DETAILED DESCRIPTION
Reference now will be made in detail to embodiments of the invention, one or more examples of which are illustrated in the drawings. Each example is provided by way of explanation of the invention, not limitation of the invention. In fact, it will be apparent to those skilled in the art that various modifications and variations can be made in the present invention without departing from the scope or spirit of the invention. For instance, features illustrated or described as part of one embodiment can be used with another embodiment to yield a still further embodiment. Thus, it is intended that the present invention covers such modifications and variations as come within the scope of the appended claims and their equivalents.
As used herein, the terms “first”, “second”, and “third” may be used interchangeably to distinguish one component from another and are not intended to signify location or importance of the individual components.
The terms “upstream” and “downstream” refer to the relative direction with respect to fluid flow in a fluid pathway. For example, “upstream” refers to the direction from which the fluid flows, and “downstream” refers to the direction to which the fluid flows.
Approximations recited herein may include margins based on one more measurement devices as used in the art, such as, but not limited to, a percentage of a full scale measurement range of a measurement device or sensor. Alternatively, approximations recited herein may include margins of 10% of an upper limit value greater than the upper limit value or 10% of a lower limit value less than the lower limit value.
Embodiments of a system for independent variable vane actuation for a turbo machine are generally provided. The systems shown and described herein may improve operability or performance of the turbo machine by enabling displacement of a stage of vanes independent of one or more other stages of vanes. Additionally, or alternatively, the system for variable vane actuation may mitigate adverse effects due to changes at a first stage relative to changes at one or more other stages.
Referring now to the drawings, FIG. 1 is a schematic partially cross-sectioned side view of an exemplary turbo machine 10 herein referred to as “engine 10” as may incorporate various embodiments of the present invention.

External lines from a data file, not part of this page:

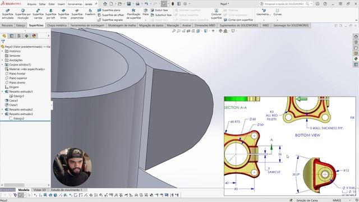Click the Substituir face tool
Image resolution: width=359 pixels, height=202 pixels.
(161, 15)

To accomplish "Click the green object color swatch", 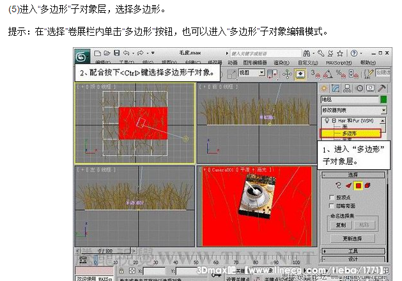I will pyautogui.click(x=383, y=99).
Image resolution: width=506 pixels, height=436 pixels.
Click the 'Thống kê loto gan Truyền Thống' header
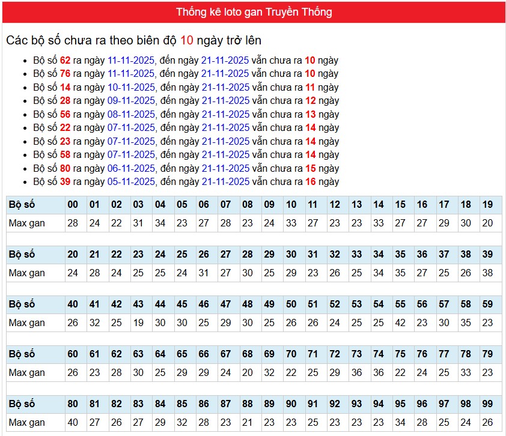coord(254,12)
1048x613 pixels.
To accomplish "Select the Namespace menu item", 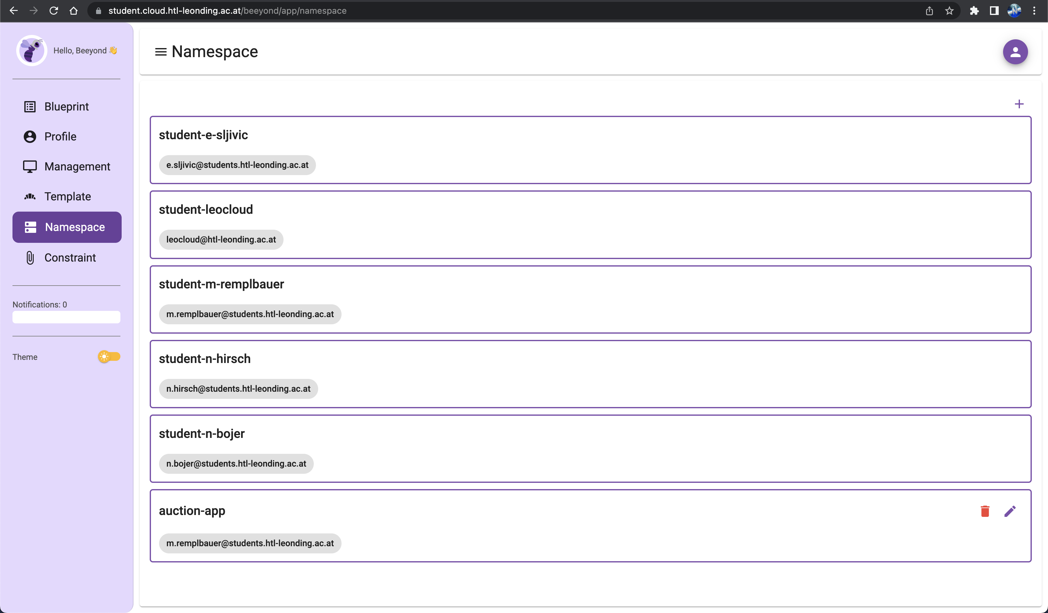I will 67,227.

Although generally depicted herein as a gas turbine engine defining a turbofan configuration, the engine 10 shown and described herein may further define a turboprop or turboshaft configuration, such as gas turbine engines for industrial or marine use, or a steam turbine engine. As shown in FIG. 1, the engine 10 has a longitudinal or axial centerline axis 12 that extends there through for reference purposes. In general, the engine 10 may include a fan assembly 14 and a core engine 16 disposed downstream of the fan assembly 14.
The core engine 16 may generally include a substantially tubular outer casing 18 that defines an annular inlet 20. The outer casing 18 encases or at least partially forms, in serial flow relationship, a compressor section 21 having a booster or low pressure (LP) compressor 22, a high pressure (HP) compressor 24, or one or more intermediate pressure (IP) compressors (not shown) disposed aerodynamically between the LP compressor 22 and the HP compressor 24; a combustion section 26; a turbine section 31 including a high pressure (HP) turbine 28, a low pressure (LP) turbine 30, and/or one or more intermediate pressure (IP) turbines (not shown) disposed aerodynamically between the HP turbine 28 and the LP turbine 30; and a jet exhaust nozzle section 32. A high pressure (HP) rotor shaft 34 drivingly connects the HP turbine 28 to the HP compressor 24. A low pressure (LP) rotor shaft 36 drivingly connects the LP turbine 30 to the LP compressor 22. In other embodiments, an IP rotor shaft drivingly connects the IP turbine to the IP compressor (not shown). The LP rotor shaft 36 may also, or alternatively, be connected to a fan shaft 38 of the fan assembly 14. In particular embodiments, such as shown in FIG. 1, the LP shaft 36 may be connected to the fan shaft 38 via a power or reduction gear assembly 40 such as in an indirect-drive or geared-drive configuration.
Combinations of the compressors 22, 24, the turbines 28, 30, and the shafts 34, 36, 38 each define a rotor assembly of the engine 10. For example, in various embodiments, the LP turbine 30, the LP shaft 36, the fan assembly 14 and/or the LP compressor 22 together define the rotor assembly as a low pressure (LP) rotor assembly. The rotor assembly may further include the fan rotor 38 coupled to the fan assembly 14 and the LP shaft 36 via the gear assembly 40. As another example, the HP turbine 28, the HP shaft 34, and the HP compressor 24 may together define the rotor assembly as a high pressure (HP) rotor assembly. It should further be appreciated that the rotor assembly may be defined via a combination of an IP compressor, an IP turbine, and an IP shaft disposed aerodynamically between the LP rotor assembly and the HP rotor assembly.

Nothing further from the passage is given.